• _Your objective_: Please copy every line with the string "will" from the entries below.

• _Provided records_:
------------------------------------

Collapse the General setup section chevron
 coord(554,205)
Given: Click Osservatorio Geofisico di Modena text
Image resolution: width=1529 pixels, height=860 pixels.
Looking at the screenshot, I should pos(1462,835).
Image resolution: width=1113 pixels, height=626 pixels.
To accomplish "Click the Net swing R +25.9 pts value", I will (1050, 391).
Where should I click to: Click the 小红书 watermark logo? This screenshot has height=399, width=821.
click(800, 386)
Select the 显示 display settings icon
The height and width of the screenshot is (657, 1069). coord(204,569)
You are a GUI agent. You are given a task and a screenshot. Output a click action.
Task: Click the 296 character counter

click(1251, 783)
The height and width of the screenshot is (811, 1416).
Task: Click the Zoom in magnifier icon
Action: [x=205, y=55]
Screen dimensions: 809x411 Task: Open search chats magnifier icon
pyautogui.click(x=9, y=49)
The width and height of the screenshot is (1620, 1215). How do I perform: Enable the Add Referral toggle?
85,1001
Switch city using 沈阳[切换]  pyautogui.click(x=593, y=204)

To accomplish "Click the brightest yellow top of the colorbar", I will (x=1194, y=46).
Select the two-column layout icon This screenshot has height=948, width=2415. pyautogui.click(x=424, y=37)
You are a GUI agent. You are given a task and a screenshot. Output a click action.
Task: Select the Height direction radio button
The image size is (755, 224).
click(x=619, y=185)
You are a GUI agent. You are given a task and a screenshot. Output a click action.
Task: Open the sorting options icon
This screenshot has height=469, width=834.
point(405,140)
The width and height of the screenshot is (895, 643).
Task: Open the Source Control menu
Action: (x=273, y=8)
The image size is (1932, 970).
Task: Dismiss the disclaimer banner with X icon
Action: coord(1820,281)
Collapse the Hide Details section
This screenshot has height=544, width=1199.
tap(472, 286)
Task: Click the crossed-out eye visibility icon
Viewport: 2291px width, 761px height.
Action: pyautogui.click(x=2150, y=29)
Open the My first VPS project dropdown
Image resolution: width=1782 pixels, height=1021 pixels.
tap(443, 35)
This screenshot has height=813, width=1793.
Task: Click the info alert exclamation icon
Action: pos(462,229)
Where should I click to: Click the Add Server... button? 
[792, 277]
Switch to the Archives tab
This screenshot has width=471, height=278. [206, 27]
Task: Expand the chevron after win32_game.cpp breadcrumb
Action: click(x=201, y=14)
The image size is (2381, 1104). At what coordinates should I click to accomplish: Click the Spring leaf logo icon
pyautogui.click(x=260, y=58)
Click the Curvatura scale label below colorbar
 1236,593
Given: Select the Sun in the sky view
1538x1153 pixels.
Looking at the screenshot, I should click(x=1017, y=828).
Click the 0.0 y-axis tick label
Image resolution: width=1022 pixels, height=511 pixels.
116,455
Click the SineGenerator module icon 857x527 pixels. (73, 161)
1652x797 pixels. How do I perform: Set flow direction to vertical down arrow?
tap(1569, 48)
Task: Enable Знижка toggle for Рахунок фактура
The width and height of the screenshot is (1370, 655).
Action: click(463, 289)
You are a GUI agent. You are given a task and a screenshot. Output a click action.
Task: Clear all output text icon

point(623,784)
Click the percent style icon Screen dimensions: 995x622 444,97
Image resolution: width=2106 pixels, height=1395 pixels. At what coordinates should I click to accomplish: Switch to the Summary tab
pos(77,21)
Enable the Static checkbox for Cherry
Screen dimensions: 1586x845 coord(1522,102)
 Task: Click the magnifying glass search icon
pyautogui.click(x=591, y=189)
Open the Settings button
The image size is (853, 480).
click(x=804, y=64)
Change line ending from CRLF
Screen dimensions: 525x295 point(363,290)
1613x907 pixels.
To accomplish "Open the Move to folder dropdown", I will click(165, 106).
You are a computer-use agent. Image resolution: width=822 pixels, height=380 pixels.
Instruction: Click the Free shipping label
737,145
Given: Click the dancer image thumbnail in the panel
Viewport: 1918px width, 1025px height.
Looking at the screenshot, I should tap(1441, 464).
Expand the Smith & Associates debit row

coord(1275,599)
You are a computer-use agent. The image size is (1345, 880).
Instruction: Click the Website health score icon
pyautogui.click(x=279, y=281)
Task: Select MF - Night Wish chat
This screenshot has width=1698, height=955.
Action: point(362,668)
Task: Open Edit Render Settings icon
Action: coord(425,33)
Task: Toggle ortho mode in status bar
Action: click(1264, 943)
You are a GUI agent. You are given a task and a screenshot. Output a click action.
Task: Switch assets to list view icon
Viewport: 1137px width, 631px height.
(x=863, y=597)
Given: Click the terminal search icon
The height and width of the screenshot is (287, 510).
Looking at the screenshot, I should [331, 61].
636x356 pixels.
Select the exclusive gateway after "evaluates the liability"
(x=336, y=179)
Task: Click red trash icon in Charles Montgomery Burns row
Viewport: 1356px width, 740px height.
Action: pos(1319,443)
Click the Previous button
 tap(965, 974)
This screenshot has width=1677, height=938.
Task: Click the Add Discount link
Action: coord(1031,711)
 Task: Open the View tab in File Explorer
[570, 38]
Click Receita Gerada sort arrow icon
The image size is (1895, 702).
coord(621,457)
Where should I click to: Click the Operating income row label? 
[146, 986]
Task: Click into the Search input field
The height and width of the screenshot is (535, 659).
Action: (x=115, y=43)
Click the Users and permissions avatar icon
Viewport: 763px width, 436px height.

------------------------------------

• _Result_:
To accomplish "Click the Net swing R +25.9 pts value", I will (1050, 391).
To accomplish "Click the brightest yellow top of the colorbar", I will (x=1194, y=46).
To accomplish "Open the Move to folder dropdown", I will click(165, 106).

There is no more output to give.